O Ministério Público apresentou à Justiça Federal um pedido de condenação à Enel devido ao vazamento de dados pessoais de 4 milhões de clientes ocorrido em novembro de 2020. O órgão solicita uma indenização de R$ 30 mil para cada cliente impactado.

A ação civil pública foi movida em conjunto com o Instituto Brasileiro de Defesa da Proteção de Dados Pessoais, Compliance e Segurança da Informação (Instituto Sigilo). Além da multa individual, os dois órgãos buscam o pagamento adicional de R$ 500 milhões por danos morais coletivos, conforme anunciado na segunda-feira (22).

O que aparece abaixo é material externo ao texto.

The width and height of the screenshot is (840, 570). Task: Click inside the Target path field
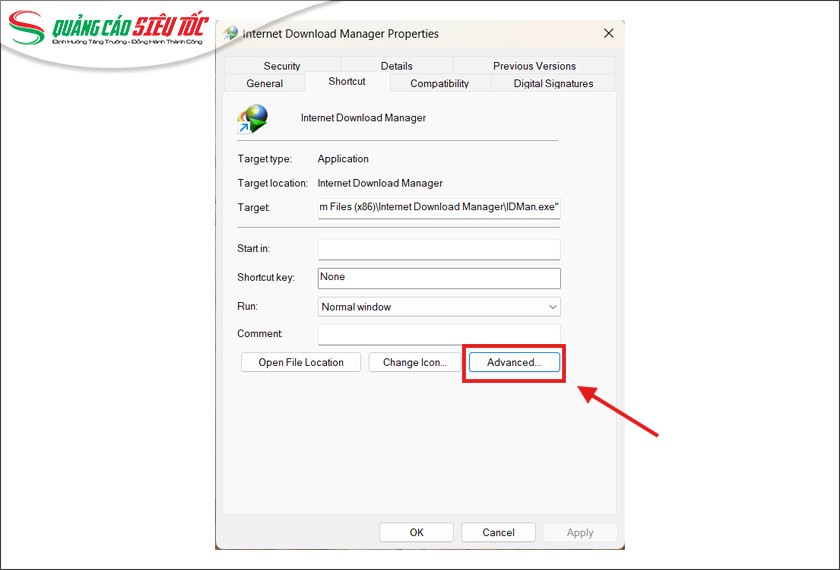(438, 207)
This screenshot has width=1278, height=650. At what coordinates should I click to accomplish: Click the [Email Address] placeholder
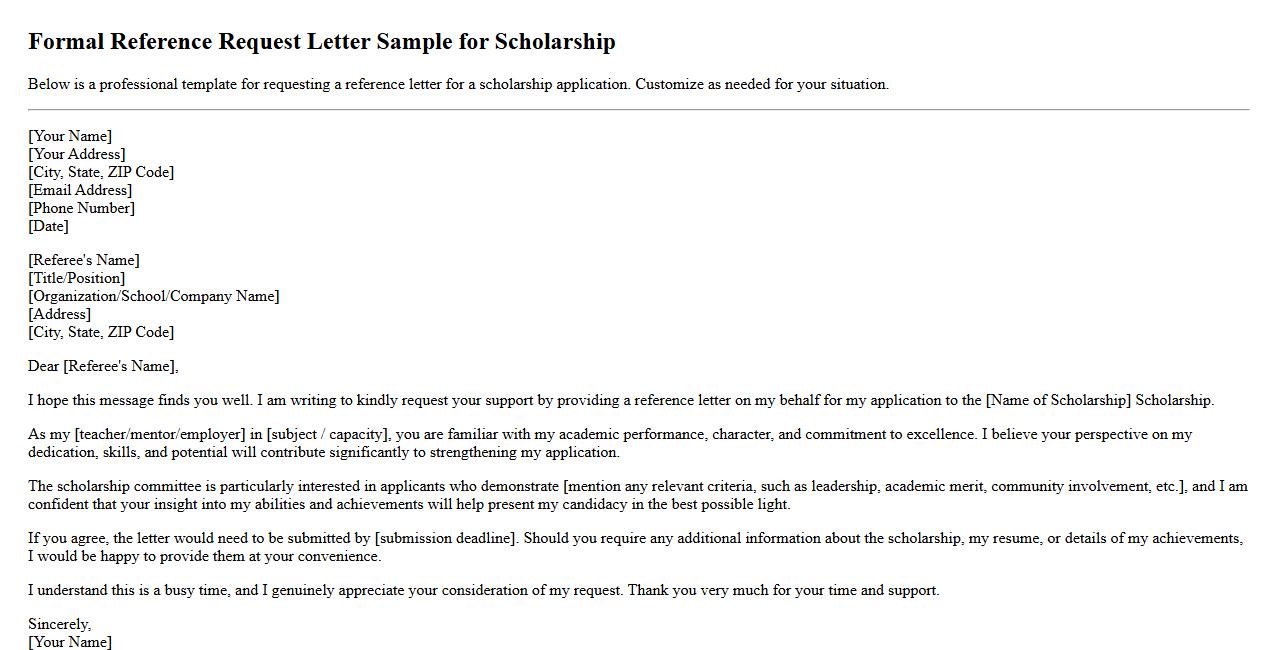click(x=80, y=190)
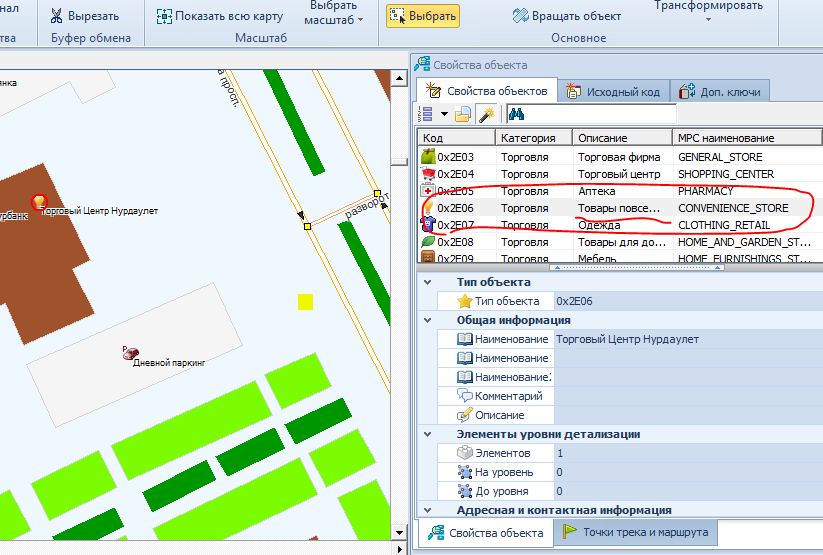Select the Вырезать scissors tool
Image resolution: width=823 pixels, height=555 pixels.
point(85,16)
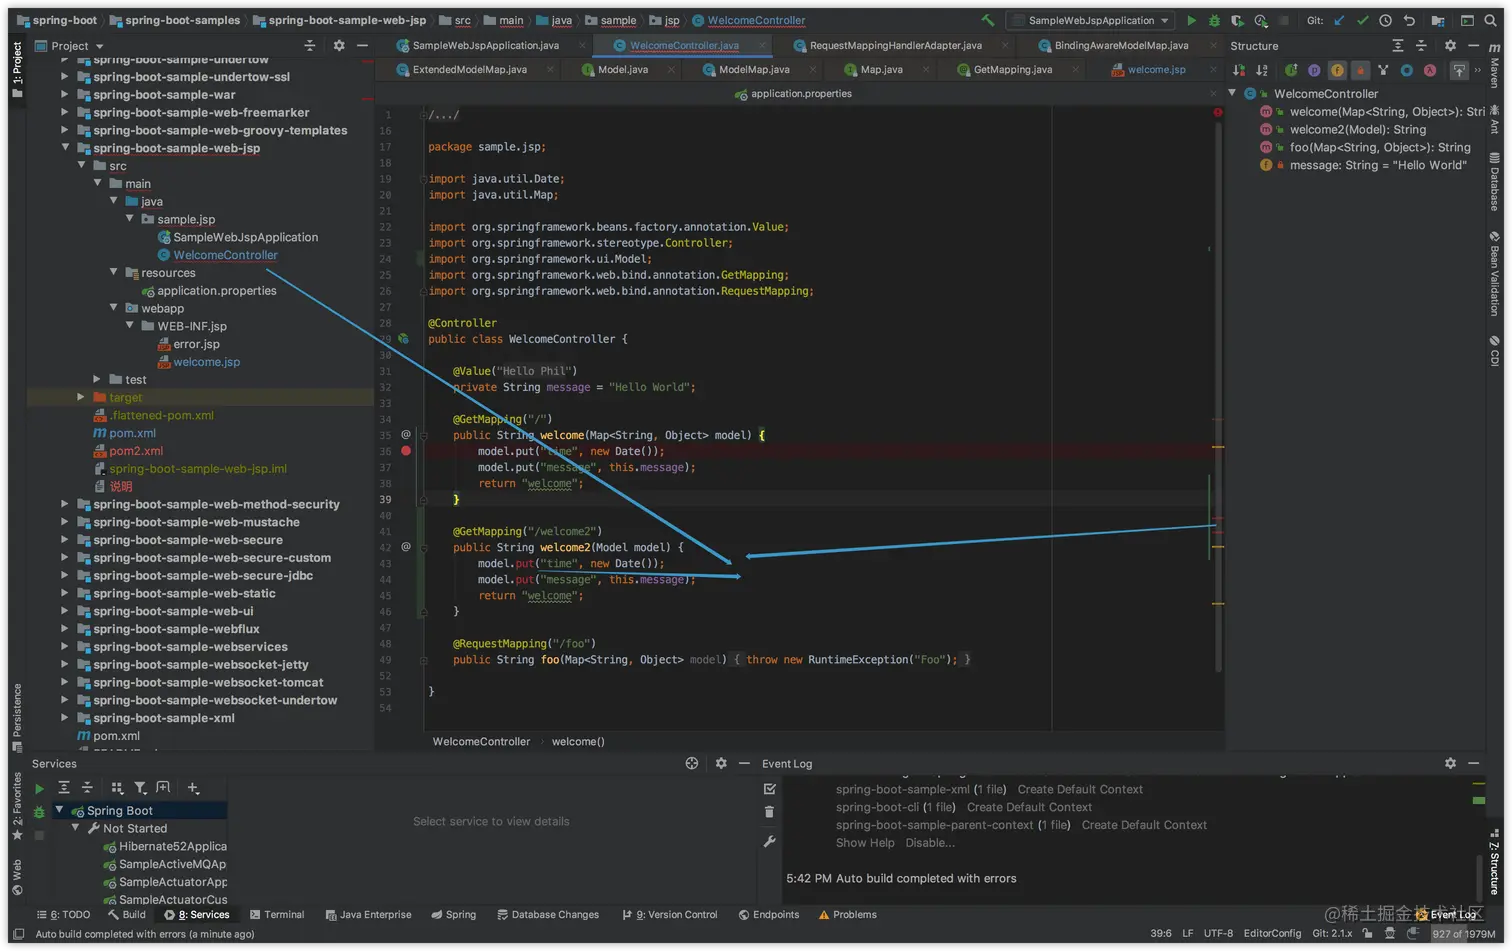The width and height of the screenshot is (1512, 951).
Task: Open welcome.jsp in the project tree
Action: point(206,362)
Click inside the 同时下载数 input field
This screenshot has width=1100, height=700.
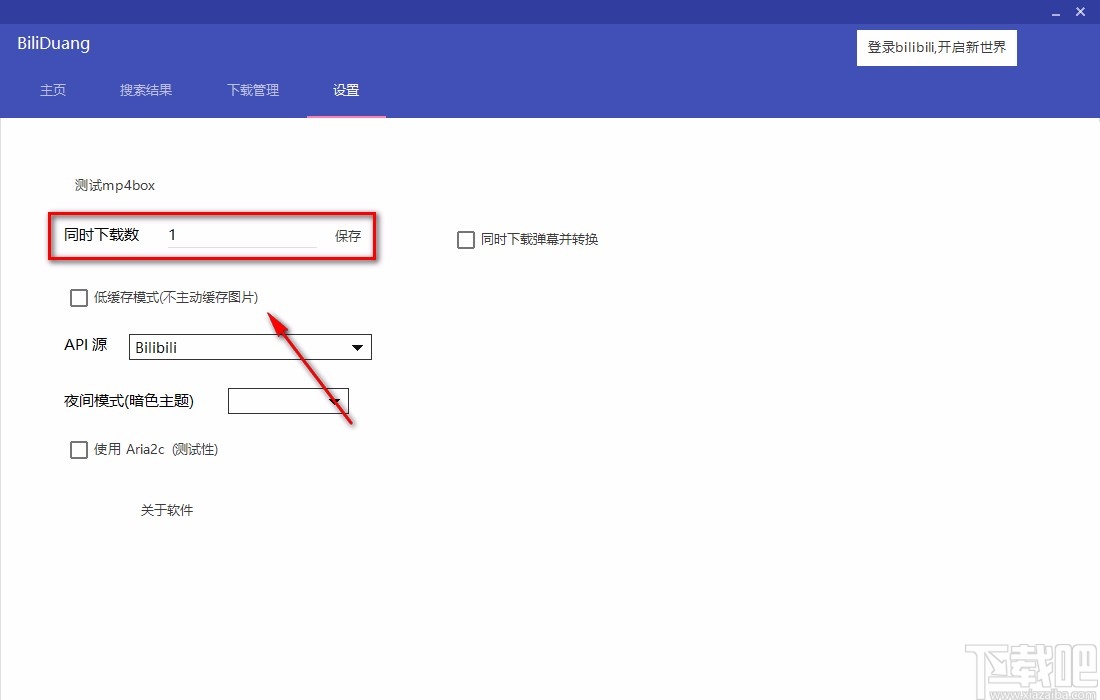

Mesmo que a Justiça acate o pedido, o pagamento das multas não é automático e está sujeito à análise em instâncias superiores. A Enel, em nota, informou que “não foi notificada da ação”.

O Ministério Público Federal alega que a Enel desrespeitou pelo menos 12 dispositivos da LGPD (Lei Geral de Proteção de Dados Pessoais) e não foi transparente nem prestou assistência aos clientes afetados pelo vazamento. Destaca-se ainda que os dados envolvidos permanecem disponíveis na internet, sem que a concessionária tenha tomado medidas para removê-los.

A procuradora da República Karen Louise Jeanette Kahn, autora dos pedidos do MPF, afirmou: “Seja qual for o tratamento dispensado pela Enel, este foi inadequado e ilícito, lesando milhares de consumidores de seus serviços. E, nesta linha, deve responder objetivamente pelos dados vazados, pois, direta ou indiretamente, com ou sem falhas em seu sistema de armazenamento de dados, concorreu para a ilegalidade, deixando de aplicar métodos, recursos ou instrumentos de segurança para evitar tais vazamentos ou retirar os dados pessoais violados de circulação.”

O vazamento em questão afetou cerca de 300 mil clientes quando um ataque hacker atingiu a base da Enel em Osasco em setembro de 2020. Na ocasião, informações como nome, endereço e CPF ficaram disponíveis online, além dos dados individuais de consumo. A empresa afirmou que o incidente impactou 4% de sua base de consumidores e iniciou um procedimento interno para investigar as consequências.